━━━ Data shown

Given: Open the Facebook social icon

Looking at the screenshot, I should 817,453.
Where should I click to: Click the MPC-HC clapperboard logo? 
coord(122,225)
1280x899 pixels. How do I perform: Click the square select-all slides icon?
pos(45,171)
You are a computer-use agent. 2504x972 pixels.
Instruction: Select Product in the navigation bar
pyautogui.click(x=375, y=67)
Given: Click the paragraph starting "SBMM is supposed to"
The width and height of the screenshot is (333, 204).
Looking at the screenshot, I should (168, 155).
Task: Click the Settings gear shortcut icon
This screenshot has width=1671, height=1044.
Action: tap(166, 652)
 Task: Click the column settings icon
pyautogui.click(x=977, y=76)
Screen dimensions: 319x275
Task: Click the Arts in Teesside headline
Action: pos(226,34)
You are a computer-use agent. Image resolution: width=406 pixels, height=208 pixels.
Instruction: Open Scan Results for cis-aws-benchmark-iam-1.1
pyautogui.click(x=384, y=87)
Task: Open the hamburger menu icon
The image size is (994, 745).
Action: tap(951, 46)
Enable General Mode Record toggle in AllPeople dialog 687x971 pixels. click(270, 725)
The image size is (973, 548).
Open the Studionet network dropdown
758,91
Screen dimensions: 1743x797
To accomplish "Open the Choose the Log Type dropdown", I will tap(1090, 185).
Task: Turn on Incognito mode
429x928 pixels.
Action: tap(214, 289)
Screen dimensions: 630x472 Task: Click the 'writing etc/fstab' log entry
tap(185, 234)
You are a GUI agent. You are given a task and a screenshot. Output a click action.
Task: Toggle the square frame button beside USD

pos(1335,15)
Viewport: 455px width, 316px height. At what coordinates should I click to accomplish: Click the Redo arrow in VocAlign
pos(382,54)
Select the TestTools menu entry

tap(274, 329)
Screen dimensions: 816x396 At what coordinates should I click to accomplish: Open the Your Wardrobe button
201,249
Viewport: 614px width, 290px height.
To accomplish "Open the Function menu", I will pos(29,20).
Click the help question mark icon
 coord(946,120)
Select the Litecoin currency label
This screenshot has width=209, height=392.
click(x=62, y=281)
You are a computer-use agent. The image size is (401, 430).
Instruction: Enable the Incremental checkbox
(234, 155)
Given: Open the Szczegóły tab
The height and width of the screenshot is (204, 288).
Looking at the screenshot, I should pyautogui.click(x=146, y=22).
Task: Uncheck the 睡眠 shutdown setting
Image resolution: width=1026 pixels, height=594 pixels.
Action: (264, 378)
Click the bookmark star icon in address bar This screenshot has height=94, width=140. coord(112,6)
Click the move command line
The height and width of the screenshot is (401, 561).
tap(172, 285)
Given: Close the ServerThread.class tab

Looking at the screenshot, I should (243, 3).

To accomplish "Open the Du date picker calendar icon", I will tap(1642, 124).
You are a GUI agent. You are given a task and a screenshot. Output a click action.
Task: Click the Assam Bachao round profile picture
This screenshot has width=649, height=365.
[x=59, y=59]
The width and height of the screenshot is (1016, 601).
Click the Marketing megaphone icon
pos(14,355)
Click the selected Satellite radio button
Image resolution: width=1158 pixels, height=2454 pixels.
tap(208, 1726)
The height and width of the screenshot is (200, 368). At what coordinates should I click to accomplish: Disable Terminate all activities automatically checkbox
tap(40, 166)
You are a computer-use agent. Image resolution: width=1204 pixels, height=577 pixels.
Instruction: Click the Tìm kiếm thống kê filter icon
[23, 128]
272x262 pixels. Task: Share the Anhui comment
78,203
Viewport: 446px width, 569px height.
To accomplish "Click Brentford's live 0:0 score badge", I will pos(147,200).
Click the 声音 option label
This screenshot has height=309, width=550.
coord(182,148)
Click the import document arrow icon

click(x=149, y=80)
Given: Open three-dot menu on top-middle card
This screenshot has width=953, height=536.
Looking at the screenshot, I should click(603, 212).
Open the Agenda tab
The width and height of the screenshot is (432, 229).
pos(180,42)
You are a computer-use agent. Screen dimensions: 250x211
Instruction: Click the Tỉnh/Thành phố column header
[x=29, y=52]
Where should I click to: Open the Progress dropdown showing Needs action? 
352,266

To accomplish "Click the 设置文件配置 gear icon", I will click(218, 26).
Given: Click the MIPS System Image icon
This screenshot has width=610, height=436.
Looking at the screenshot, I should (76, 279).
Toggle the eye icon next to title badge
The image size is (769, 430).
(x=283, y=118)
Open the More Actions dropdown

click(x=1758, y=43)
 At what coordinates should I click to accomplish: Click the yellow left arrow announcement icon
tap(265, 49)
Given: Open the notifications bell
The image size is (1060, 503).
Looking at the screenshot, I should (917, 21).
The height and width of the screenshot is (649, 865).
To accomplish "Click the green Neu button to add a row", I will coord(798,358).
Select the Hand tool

━━━━━━

*Set task:* Reproduce the rows verbatim from the start of the rows through the line that contains "pyautogui.click(x=384, y=87)", inclusive.

*Exercise result:*
Given: Open the Facebook social icon

Looking at the screenshot, I should 817,453.
Where should I click to: Click the MPC-HC clapperboard logo? 
coord(122,225)
1280x899 pixels. How do I perform: Click the square select-all slides icon?
pos(45,171)
You are a computer-use agent. 2504x972 pixels.
Instruction: Select Product in the navigation bar
pyautogui.click(x=375, y=67)
Given: Click the paragraph starting "SBMM is supposed to"
The width and height of the screenshot is (333, 204).
Looking at the screenshot, I should (168, 155).
Task: Click the Settings gear shortcut icon
This screenshot has width=1671, height=1044.
Action: tap(166, 652)
 Task: Click the column settings icon
pyautogui.click(x=977, y=76)
Screen dimensions: 319x275
Task: Click the Arts in Teesside headline
Action: pos(226,34)
You are a computer-use agent. Image resolution: width=406 pixels, height=208 pixels.
Instruction: Open Scan Results for cis-aws-benchmark-iam-1.1
pyautogui.click(x=384, y=87)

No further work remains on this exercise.